>> Start Excerpt
Ain’t nature grand? Even birds. And I don’t even like birds. (There is nothing wrong with birds, I hasten to add, O many bird lovers, but I have never felt the empathy with them that I do mammals. I am simultaneously slightly scared of the power of those beaks, and mortally terrified that if I handle one, its fragile avian skeleton will simply collapse like damp toilet paper in the rain. But they’re still neat to read about.)
http://news.nationalgeographic.com/news/2003/11/1104_031104_cassowary.html
http://news.nationalgeographic.com/news/2003/11/1105_031105_cockerels.html

Had an earworm in the middle of the night–ha! Earworm is such a useful phrase. So much more pithy and revolting than “song stuck in my head, damnit.”

This particular earworm was not, however, the A-team theme or the Fanta jingle or anything by Cake, but was an insidious blast from my childhood. It was the theme song to AWANIS.

I am slowly coming to the conclusion that attending AWANIS was a very common experience, but that everybody has mostly forgotten it. And it was pretty forgettable. It was neither particularly traumatic, (certainly not compared to Girl Scouts, which was like the Bataan Death March with cookies) nor particularly interesting. It was this Christian youth group thingy that met once a week–in my case Wednesday–where you got together, were divided by gender, sang a bit, listened to a sort of sermon lite, and then went back to classrooms and memorized bible verses. When you could recite them perfectly, they gave you little tickets, and you could then trade the tickets for toys that would bring shame to a Cracker Jack box. (Don’t ask what “Awanis” stands for, since I have no earthly idea.)
>> End Excerpt
▶ Stated goal A
What day of the week did the AWANIS group meet, according to the blog post?
▶ Stated goal B
Please continue the blog post about birds and the AWANIS earworm, starting after its final sentence.
>> Start Provided records
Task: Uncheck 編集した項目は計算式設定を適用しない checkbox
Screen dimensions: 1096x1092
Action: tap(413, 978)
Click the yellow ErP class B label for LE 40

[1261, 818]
>> End Provided records
▶ Output A
Wednesday.

▶ Output B
James actually remembers this thing too, although I think we’d been together for a good ten years before it ever came up in conversation, and we went “What? You too?! No way!” It wasn’t bad. It wasn’t good. Even at the time, I think I just considered it a waste of an otherwise serviceable Wednesday night, in much the same way that church was a waste of a perfectly good Sunday morning.

Thinking of my early religious experiences, as recent discussions have driven me to do, they all seem to be in this vein. I can’t remember any that weren’t a chore. I’m not saying they were BAD, per se–it’s not like people were attempting to cast demons out of my noggin or forcing me to attend book burnings* but they were uniformly tedious, and deeply forgettable. The highlight of AWANIS was the day one of the girls smuggled in some very-soft-core porn and we pored over it during the sermonette, giggling, horrified and delighted that this sort of stuff existed.

I don’t remember any of their names. I’ve never once thought “Hey, wonder where they all are now.” Other than the bloody earworm, I’ve never thought about it much at all. Nothing sticks in my memory from it. (Well, okay, there was that one time that I had just learned the word “flay” and demanded to know from the counselor, who was a well meaning young woman who had previously believed that she liked children, why they’d stopped at something as weenie as crucifixion and not gone on to the really painful stuff. But c’mon, I had a new vocabulary word, and how often did torture come up in conversation otherwise?)

I never liked church. I would devote every ounce of my fledgling skills at intrigue to weaseling out of it. Feigning illness Saturday night was too suspicious. I had to sacrifice a sizeable chunk of Saturday afternoon. I don’t think it had anything much to do with what went on in church–I just was bored, and fidgety, and hated having to wear dresses with a religious zeal that was noticeably lacking from everything else. I did not want to spend three obnoxious hours of sermon and Sunday school–and the two hours of prep, during which she would curl my hair, to my deep revulsion–that could be better spent at my own ends. If trapped in a pew, I would read the Bible, particularly the cooler bits of Revelations, and fantasize about animals invading the sanctuary, leaping across the chandeliers, and (depending on how far I’d gotten in Revelations that day) occasionally eating the congregation.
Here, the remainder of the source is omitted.